┌────────
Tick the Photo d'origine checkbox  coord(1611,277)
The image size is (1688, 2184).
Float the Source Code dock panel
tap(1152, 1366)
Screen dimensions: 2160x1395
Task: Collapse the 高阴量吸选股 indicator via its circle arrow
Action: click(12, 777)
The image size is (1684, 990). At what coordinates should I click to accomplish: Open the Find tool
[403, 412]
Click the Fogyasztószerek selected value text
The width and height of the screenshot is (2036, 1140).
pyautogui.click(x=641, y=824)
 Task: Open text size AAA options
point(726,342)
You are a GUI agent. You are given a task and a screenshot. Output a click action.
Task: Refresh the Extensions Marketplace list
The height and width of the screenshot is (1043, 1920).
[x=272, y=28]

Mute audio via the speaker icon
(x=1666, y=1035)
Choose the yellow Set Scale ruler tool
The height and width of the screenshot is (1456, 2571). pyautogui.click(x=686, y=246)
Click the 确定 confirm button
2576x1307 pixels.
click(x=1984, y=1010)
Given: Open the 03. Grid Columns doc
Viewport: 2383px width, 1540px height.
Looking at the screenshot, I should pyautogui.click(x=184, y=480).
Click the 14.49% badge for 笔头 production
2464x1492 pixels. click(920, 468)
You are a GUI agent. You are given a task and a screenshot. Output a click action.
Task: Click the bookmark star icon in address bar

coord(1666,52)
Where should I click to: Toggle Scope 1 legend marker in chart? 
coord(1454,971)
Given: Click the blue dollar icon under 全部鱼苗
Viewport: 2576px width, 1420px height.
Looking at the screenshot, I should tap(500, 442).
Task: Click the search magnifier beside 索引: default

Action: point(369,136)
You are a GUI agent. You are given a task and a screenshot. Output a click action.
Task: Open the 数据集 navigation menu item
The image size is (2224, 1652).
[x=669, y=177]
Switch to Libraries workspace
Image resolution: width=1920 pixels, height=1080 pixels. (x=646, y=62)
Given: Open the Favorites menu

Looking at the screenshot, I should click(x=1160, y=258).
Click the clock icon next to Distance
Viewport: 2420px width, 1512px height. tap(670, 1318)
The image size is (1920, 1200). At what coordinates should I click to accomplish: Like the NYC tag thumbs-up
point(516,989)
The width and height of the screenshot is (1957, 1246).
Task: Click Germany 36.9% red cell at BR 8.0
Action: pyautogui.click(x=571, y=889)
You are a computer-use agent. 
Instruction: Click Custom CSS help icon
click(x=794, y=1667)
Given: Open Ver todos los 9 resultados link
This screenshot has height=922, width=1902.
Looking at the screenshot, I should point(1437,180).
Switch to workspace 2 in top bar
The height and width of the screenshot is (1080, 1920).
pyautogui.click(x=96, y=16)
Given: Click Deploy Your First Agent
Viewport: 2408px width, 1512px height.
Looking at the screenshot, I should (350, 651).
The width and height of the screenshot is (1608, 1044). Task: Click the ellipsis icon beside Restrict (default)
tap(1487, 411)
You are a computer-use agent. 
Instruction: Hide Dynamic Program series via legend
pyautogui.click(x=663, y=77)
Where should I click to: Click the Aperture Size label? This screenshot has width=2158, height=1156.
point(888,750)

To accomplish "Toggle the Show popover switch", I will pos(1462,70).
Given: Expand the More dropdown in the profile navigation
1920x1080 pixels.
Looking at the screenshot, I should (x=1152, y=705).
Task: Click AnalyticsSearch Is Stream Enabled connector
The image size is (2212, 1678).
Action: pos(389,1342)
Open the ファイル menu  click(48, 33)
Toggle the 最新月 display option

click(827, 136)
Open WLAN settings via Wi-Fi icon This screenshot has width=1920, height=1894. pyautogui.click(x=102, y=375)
└────────
Task directions —
Print, without alteration, only the lines above between the one holding "The height and width of the screenshot is (1080, 1920)." and the one holding "Task: Click AnalyticsSearch", inclusive.

Solution to this problem —
The height and width of the screenshot is (1080, 1920).
pyautogui.click(x=96, y=16)
Given: Click Deploy Your First Agent
Viewport: 2408px width, 1512px height.
Looking at the screenshot, I should (350, 651).
The width and height of the screenshot is (1608, 1044). Task: Click the ellipsis icon beside Restrict (default)
tap(1487, 411)
You are a computer-use agent. 
Instruction: Hide Dynamic Program series via legend
pyautogui.click(x=663, y=77)
Where should I click to: Click the Aperture Size label? This screenshot has width=2158, height=1156.
point(888,750)

To accomplish "Toggle the Show popover switch", I will pos(1462,70).
Given: Expand the More dropdown in the profile navigation
1920x1080 pixels.
Looking at the screenshot, I should (x=1152, y=705).
Task: Click AnalyticsSearch Is Stream Enabled connector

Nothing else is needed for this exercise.